Harvard professor Amy Cuddy’s Ted Talk on “power poses” has inspired tens of millions of viewers who are shown how to use their body language to unlock their own confidence. Her new book Presence: Bringing your boldest self to your biggest challenges shows us the science behind Cuddy’s technique – not “Fake it ‘til you make it” but “Fake it ‘til you become it.” Presence is a manifesto for students and managers facing intimidating challenges, for young girls who need to bolster their self-esteem – in short, for all of us who need to get our minds and bodies working together to promote our ideas. Cuddy shared a personal anecdote with me about a son who spent five minutes every morning striking a power pose with his father and rediscovered for a brief moment the man he had lost to dementia. A fabulous concept, a great read. Watch our website for an announcement of Cuddy’s visit to Amsterdam. We are working on it!! In the meantime, you can watch Cuddy’s Ted Talk here:
The Canadian author Patrick DeWitt, whose Booker short-listed Sisters Brothers brilliantly parodied the traditional Western, plays with the “folk tale noir” in the recently released comic novel Under Majordomo Minor. The puny Lucien Minor, aka Lucy, leaves his Middle European village to seek his fortune in the gothic castle of an absent baron. The story proceeds from one quirky scene of train pickpockets to a party of debauched aristocrats and a shakily satisfying tale of young love. DeWitt writes with marvellous absurdity and strictly on his own terms. Enjoy but expect the unexpected.
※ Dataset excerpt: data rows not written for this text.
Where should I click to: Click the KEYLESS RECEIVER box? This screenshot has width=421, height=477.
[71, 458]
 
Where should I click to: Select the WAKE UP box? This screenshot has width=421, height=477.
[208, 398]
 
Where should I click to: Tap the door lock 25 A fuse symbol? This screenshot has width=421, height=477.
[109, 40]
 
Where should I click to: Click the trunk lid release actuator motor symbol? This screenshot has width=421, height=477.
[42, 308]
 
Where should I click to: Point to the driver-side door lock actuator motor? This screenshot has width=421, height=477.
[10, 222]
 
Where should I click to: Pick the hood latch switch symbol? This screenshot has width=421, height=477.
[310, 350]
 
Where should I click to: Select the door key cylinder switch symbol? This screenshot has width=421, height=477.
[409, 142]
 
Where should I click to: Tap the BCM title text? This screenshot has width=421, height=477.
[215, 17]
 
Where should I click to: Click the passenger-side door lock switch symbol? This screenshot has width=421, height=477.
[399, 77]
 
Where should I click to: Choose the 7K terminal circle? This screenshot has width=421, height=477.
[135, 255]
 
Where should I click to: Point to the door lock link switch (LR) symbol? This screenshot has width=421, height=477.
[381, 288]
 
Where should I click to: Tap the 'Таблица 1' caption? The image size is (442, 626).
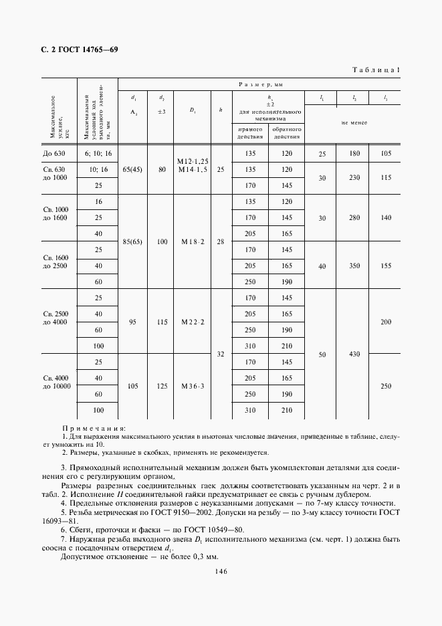point(375,70)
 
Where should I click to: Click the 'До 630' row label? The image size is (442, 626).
point(55,154)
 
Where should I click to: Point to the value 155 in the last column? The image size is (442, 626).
point(385,266)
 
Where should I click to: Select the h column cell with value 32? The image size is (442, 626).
point(221,354)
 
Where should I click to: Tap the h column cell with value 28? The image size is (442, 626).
point(221,241)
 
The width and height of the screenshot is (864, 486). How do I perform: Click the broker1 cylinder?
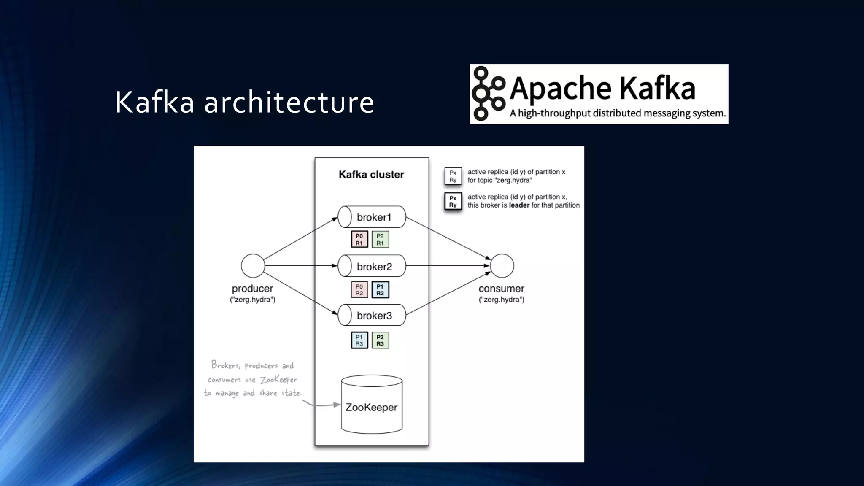(x=372, y=217)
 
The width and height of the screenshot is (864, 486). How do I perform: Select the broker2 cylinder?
(x=372, y=266)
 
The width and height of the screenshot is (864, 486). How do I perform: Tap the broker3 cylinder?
(x=372, y=315)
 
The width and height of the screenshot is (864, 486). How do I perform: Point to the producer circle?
(x=253, y=266)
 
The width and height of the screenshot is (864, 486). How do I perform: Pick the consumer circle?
(x=502, y=266)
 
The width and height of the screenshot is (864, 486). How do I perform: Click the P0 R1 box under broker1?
(x=359, y=239)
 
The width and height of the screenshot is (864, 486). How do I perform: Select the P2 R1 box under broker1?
(x=380, y=239)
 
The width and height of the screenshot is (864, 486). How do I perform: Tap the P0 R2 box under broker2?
(x=359, y=289)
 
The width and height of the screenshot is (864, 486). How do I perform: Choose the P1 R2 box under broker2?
(x=380, y=289)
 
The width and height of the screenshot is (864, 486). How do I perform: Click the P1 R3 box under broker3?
(x=359, y=340)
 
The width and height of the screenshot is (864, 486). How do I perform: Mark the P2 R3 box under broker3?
(x=380, y=340)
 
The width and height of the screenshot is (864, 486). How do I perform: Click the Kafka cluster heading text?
(x=371, y=174)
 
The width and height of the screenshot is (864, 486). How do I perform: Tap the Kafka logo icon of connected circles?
(x=488, y=94)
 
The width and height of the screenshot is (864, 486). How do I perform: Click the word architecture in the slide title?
(x=289, y=103)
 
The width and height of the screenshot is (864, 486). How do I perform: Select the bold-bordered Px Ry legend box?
(x=453, y=201)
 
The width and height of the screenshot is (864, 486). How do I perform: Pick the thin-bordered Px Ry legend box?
(x=453, y=176)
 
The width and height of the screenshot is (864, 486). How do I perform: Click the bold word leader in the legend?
(x=519, y=205)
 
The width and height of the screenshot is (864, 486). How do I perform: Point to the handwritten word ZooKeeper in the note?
(x=278, y=379)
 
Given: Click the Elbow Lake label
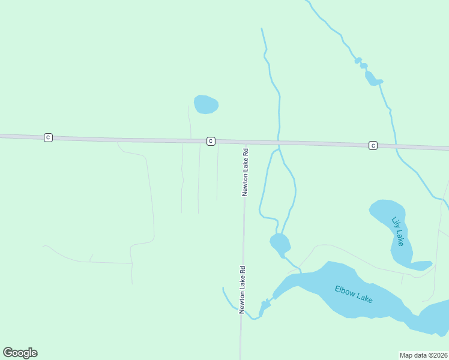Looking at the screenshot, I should (x=354, y=293).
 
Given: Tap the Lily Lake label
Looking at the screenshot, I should (x=398, y=231).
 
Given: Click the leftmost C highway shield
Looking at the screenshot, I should (x=48, y=137).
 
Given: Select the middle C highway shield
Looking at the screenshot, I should (x=211, y=140).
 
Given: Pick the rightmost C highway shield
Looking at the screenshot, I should (x=373, y=145).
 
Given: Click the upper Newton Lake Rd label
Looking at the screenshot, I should (x=245, y=172).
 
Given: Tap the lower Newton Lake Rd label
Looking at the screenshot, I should (x=243, y=290).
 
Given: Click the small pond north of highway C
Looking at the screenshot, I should (x=206, y=104).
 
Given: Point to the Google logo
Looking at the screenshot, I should (x=20, y=353).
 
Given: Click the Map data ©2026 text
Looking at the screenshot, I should (x=423, y=355).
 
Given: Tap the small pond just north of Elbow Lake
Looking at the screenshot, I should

Stefan Zweig, a prolific and popular Austrian writer (1882-1942) is perhaps best known now for his autobiography, The World of Yesterday. Penguin has just issued in its Modern Classics series a new translation of Ungeduld des Herzens which originally appeared as Beware of Pity and has been renamed Impatience of the Heart. This is a fabulously dramatic tale of a gallant and naive soldier who, with the best of intentions, lets his pity for a young crippled aristocrat entangle him in a complex relationship in interbellum Europe. Zweig is a master craftsman and a great storyteller.
At the Water’s Edge by Sara Gruen recounts the rather unlikely story of spoiled American upper class socialites who head to Scotland, determined to prove the existence of the Loch Ness monster – and this in the midst of the WWII U-boat attacks on the High Seas. While the plot is predictable – (the bored young wife, Maddie, learns about real life), Gruen’s skills as an author (Water for Elephants) manifest themselves and this turns out to be a page-turner. Certainly the perfect airplane read!
All American Boys, a compelling and highly acclaimed Young Adult novel by authors Jason Reynold and Brendan Kiely, erupts with a shocking incident of police brutality against the young African-American high school student Rashad. Reynolds is the voice of Rashad and Kriely portrays the white teen Quinn who witnesses the attack and wants nothing more than to have life return to normal. This exploration of racism focuses on the role each of us plays in building walls instead of bridges between our communities. See the detailed review by the New York Times. For teachers, read this in parallel with Ralph Ellison’s classic The Invisible Man and Ta-Nehisi Coates memoir of his father, The Beautiful World and his letter to his young son, Between the World and Me.